What turned the tide in Quebec?
THE VICTORY of the Quebec students is very exciting! It shows that intense organizing at the department level and reaching out broadly to create a mass movement can win reforms, even from a ruling class that is on the attack.
It does, however, have the potential of reinforcing the argument that focusing on the election of the Parti Québecois (PQ) was the most important thing. There was a raging debate within the movement between those emphasizing elections and those calling for a continuation of the struggle.
It is clear that the PQ, which had moved to the right recently, would not have granted these victories without the mass struggle. The ouster of Jean Charest was the byproduct of that struggle.
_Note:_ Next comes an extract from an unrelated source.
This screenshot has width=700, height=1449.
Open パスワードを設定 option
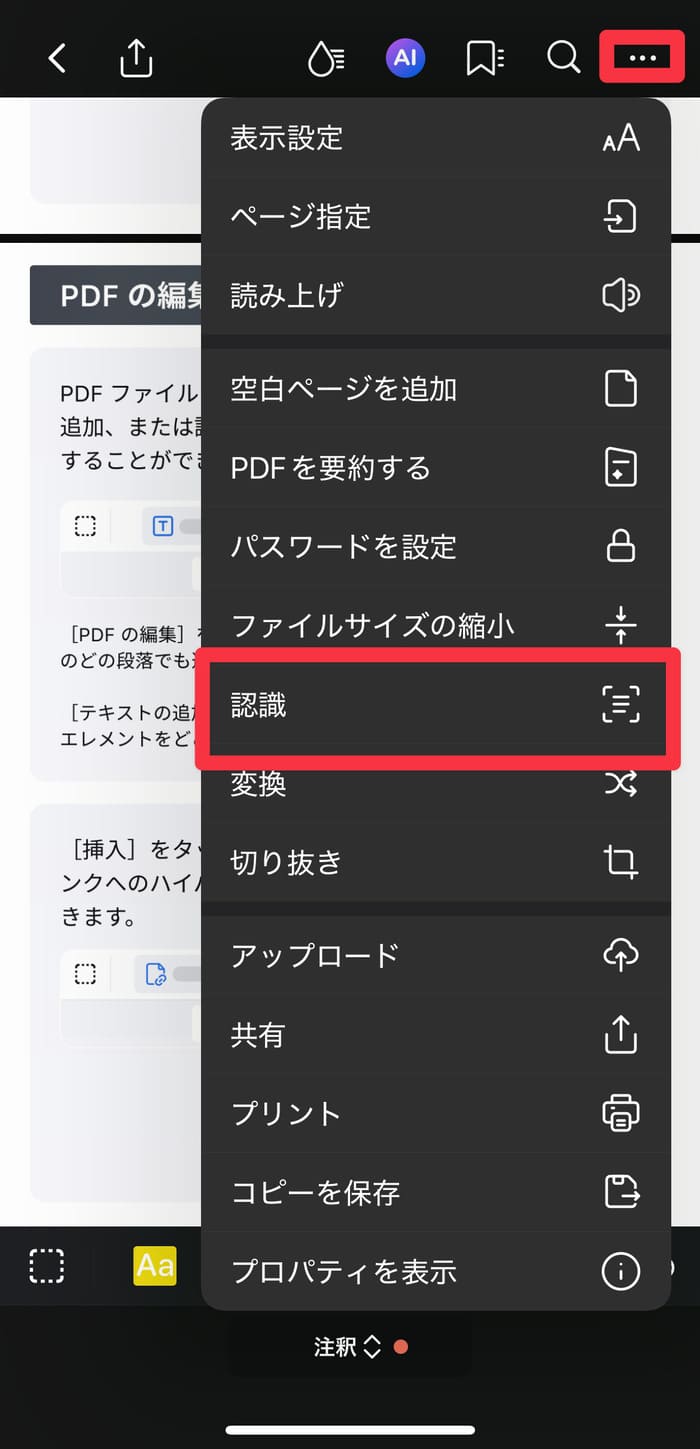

When struggle rises and people move to the left politically as a result, the immediate beneficiaries are often the established capitalist parties, now under pressure to accede to some of the movement's demands. This is, of course, a good thing.
But paradoxically, the best way to achieve this is not to give political support to the lesser evil, but to shift the whole climate to the left by maintaining as high a level of mass struggle as possible--struggle that is independent of the major parties.
Politically supporting business parties undercuts the political shift to the left, which is the basis of victories. Maintaining independence also means that there is a stronger base to fight the PQ when it inevitably tries to chip away at the gains of the movement and/or attacks other popular sectors and programs in its continual drive for austerity.
Those emphasizing struggle were correct. This argument needs to be emphasized as strongly as ever, since there will be a tendency to let the organizations of struggle atrophy and rely on the new government to "do the right thing"--especially among those who took an election-centered approach.